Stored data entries
# # # # # # #

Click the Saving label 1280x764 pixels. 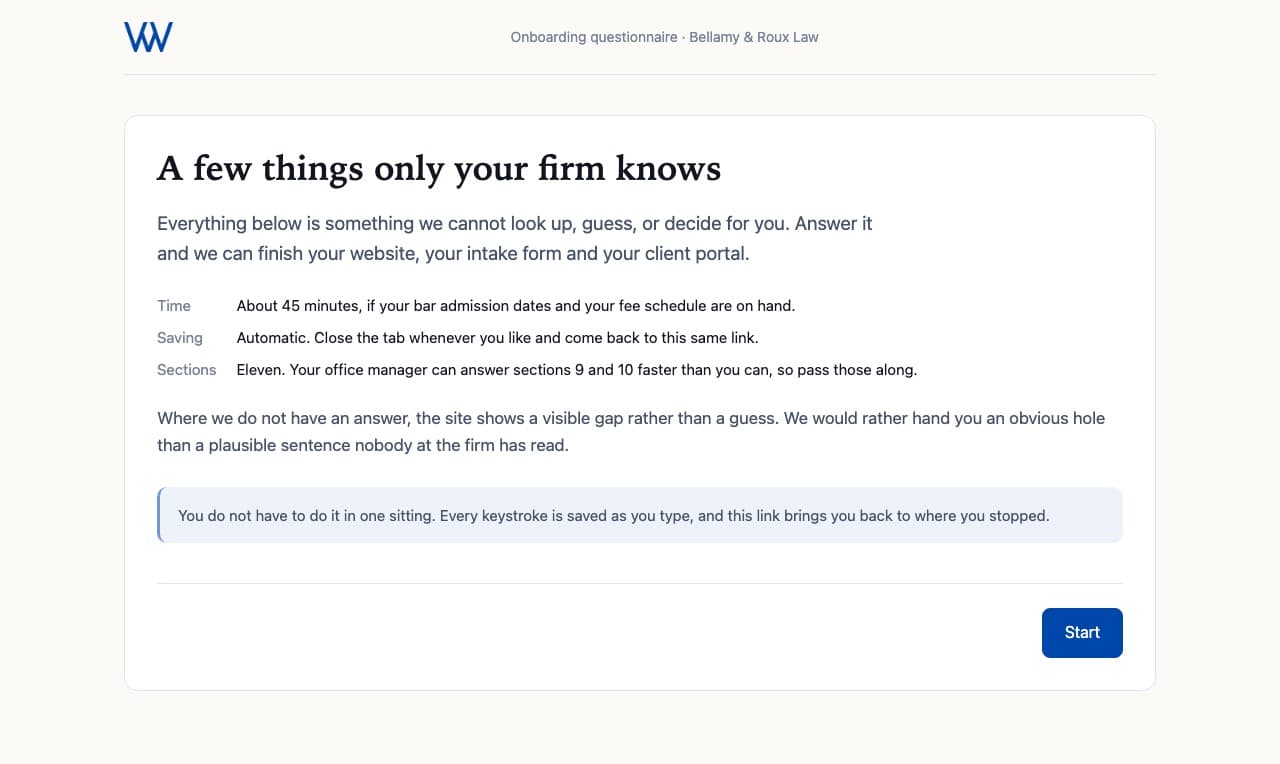[x=180, y=338]
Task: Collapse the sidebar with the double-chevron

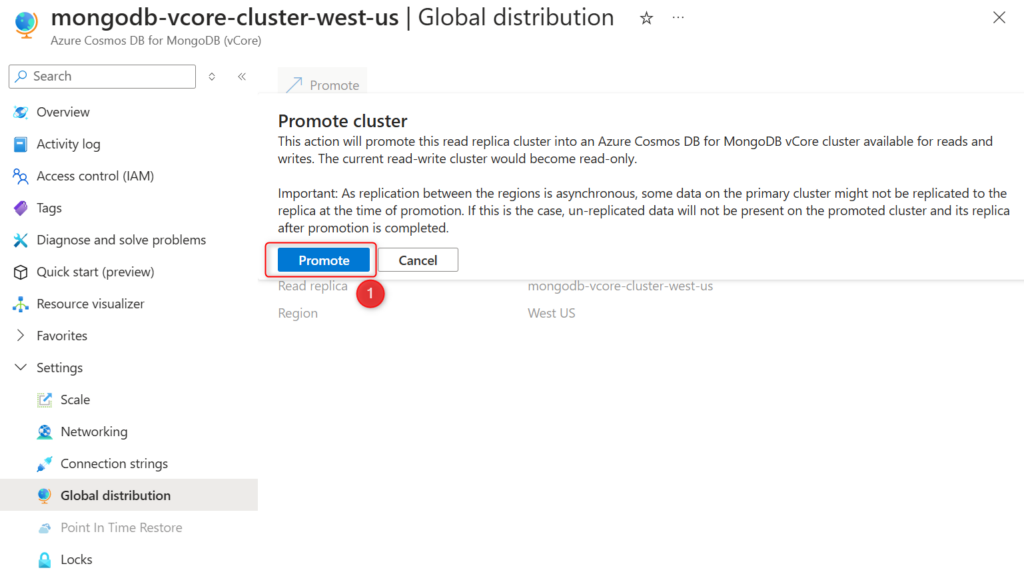Action: click(x=241, y=76)
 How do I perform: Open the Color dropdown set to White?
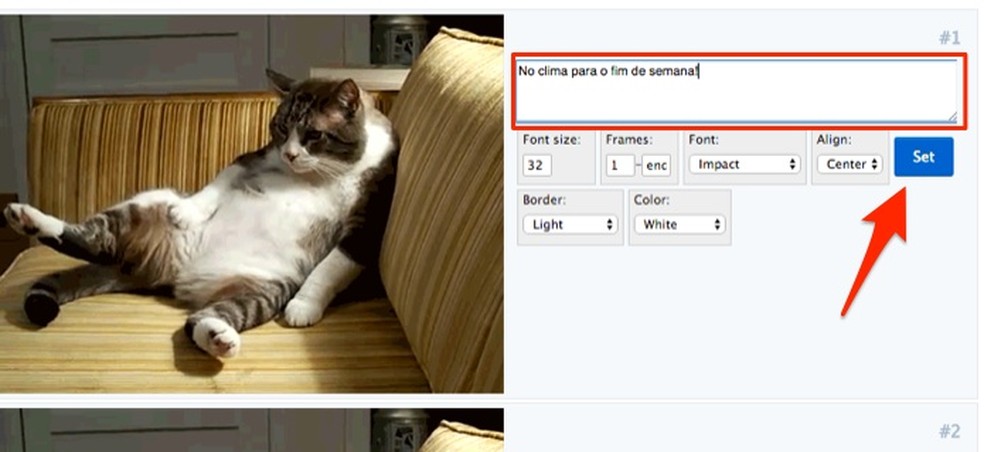[680, 225]
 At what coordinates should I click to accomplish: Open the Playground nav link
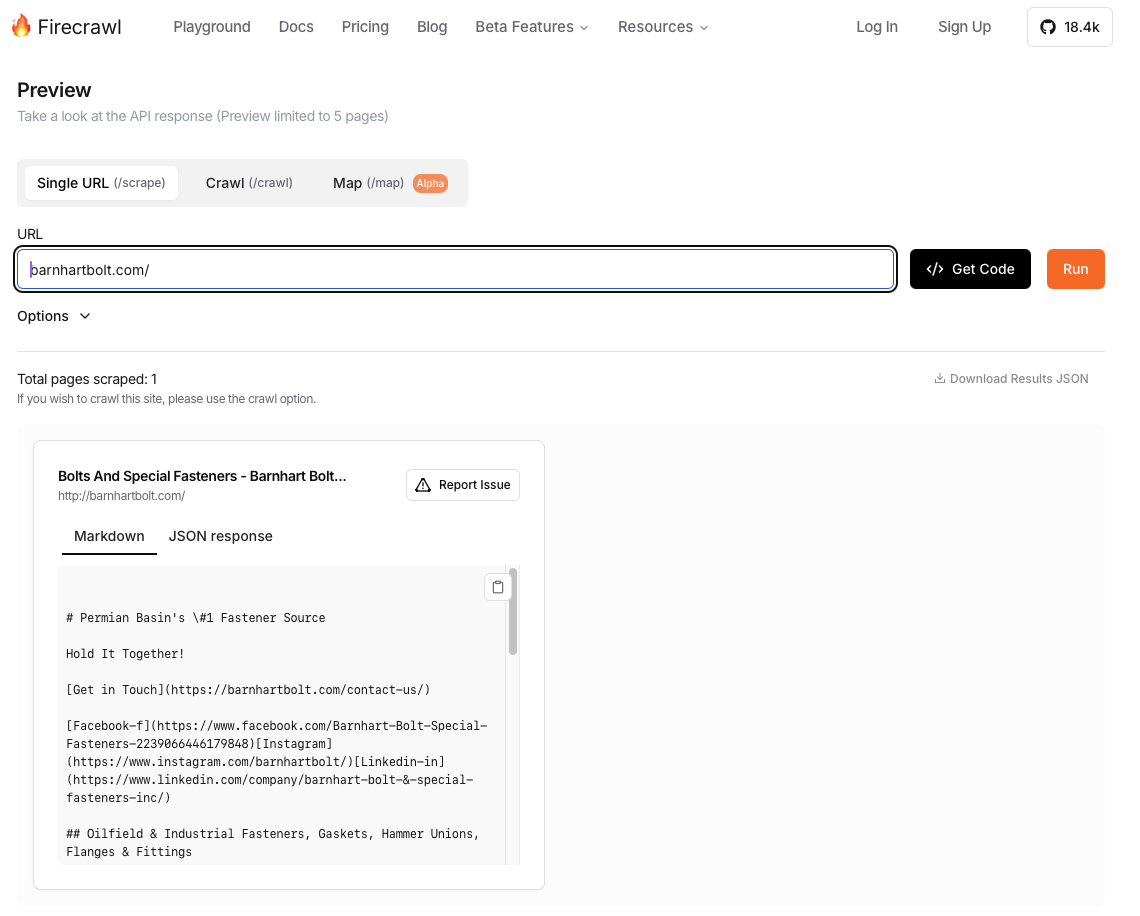[212, 27]
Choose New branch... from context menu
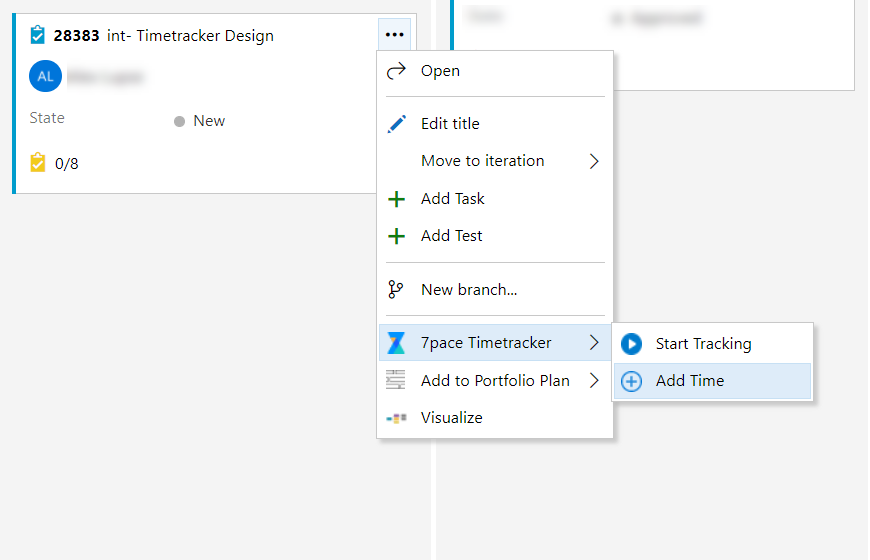This screenshot has width=870, height=560. coord(469,290)
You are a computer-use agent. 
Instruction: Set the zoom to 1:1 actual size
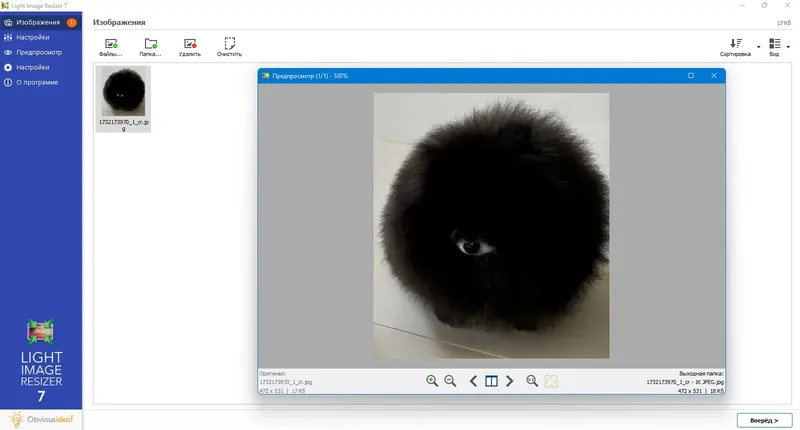pyautogui.click(x=532, y=381)
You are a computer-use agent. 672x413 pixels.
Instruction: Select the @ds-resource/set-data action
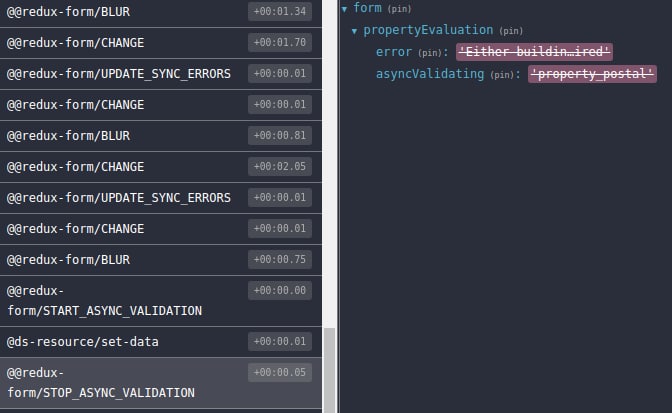click(x=83, y=341)
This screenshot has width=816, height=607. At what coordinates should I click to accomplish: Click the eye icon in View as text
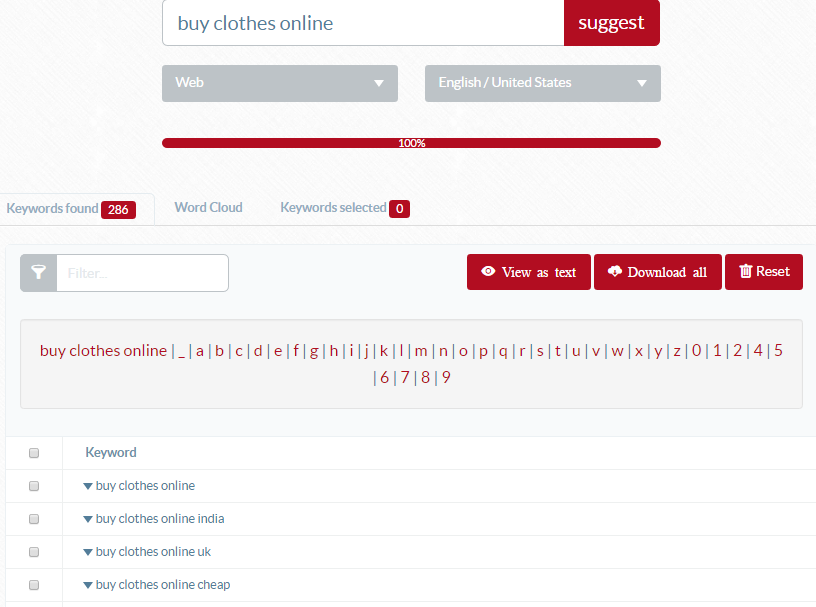coord(488,272)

# # # # # # #

:: DIRECTIONS ::
Once you find the line containing "Choose New branch... from context menu", retype it and every line after it through the last line of the records above, exactly. Add nothing else, and leave out the pictures.

:: SOLUTION FOR THIS PROBLEM ::
Choose New branch... from context menu
This screenshot has width=870, height=560. coord(469,290)
You are a computer-use agent. 
Instruction: Set the zoom to 1:1 actual size
pyautogui.click(x=532, y=381)
You are a computer-use agent. 672x413 pixels.
Instruction: Select the @ds-resource/set-data action
click(x=83, y=341)
This screenshot has width=816, height=607. At what coordinates should I click to accomplish: Click the eye icon in View as text
coord(488,272)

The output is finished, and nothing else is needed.